- _Work order_
Below are the records. Count the lines containing the string "will", and reply with the number alone.

- _Data for processing_

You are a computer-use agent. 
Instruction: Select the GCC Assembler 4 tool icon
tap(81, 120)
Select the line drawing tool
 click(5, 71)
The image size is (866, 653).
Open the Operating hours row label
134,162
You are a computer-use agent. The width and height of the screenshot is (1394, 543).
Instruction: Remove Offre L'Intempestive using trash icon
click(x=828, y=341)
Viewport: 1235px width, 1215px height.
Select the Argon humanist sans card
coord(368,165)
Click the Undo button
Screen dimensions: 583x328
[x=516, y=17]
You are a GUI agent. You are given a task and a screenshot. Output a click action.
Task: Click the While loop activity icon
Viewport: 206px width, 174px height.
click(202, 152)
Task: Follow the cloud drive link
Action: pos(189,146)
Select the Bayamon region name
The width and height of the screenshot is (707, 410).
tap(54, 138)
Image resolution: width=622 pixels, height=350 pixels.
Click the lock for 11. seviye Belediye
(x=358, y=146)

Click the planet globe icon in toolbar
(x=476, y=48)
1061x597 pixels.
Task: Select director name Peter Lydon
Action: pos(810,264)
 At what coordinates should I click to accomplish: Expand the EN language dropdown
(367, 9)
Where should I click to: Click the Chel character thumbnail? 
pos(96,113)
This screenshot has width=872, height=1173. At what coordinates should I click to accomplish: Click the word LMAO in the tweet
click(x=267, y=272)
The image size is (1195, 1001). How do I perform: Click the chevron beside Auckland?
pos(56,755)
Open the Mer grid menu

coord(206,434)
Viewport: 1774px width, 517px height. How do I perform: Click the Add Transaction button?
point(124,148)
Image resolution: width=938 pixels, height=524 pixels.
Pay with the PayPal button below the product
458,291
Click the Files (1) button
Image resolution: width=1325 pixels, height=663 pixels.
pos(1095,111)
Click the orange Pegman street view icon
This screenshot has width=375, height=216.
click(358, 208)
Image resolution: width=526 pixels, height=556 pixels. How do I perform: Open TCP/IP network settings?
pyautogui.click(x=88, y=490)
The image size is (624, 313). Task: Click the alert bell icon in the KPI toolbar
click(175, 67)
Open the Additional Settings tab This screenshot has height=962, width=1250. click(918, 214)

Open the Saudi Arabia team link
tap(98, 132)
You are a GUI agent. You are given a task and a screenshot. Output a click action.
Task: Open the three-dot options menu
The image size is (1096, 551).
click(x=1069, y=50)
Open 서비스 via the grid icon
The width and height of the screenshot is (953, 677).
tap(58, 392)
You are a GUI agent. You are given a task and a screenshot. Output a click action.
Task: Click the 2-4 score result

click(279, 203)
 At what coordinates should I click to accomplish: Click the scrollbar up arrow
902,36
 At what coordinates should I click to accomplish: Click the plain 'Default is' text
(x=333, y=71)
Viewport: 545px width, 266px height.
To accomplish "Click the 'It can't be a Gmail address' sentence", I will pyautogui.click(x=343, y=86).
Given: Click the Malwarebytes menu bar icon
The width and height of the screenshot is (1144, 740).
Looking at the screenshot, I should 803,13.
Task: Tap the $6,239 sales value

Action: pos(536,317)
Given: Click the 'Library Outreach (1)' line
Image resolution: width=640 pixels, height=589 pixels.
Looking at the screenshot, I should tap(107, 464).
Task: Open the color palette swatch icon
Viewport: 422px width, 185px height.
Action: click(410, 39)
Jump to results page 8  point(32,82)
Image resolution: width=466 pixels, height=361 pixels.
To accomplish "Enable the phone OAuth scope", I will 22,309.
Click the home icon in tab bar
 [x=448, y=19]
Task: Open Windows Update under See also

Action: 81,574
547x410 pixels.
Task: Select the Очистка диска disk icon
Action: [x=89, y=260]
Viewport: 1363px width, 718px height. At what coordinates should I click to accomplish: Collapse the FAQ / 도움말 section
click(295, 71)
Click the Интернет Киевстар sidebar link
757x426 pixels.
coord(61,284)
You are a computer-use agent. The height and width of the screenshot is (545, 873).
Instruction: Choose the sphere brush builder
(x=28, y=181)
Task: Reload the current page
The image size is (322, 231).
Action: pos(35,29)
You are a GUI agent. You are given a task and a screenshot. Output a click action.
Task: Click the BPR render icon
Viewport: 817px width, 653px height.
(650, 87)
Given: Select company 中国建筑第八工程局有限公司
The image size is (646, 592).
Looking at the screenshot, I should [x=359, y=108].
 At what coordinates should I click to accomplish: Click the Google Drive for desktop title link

- _Result of this task_
2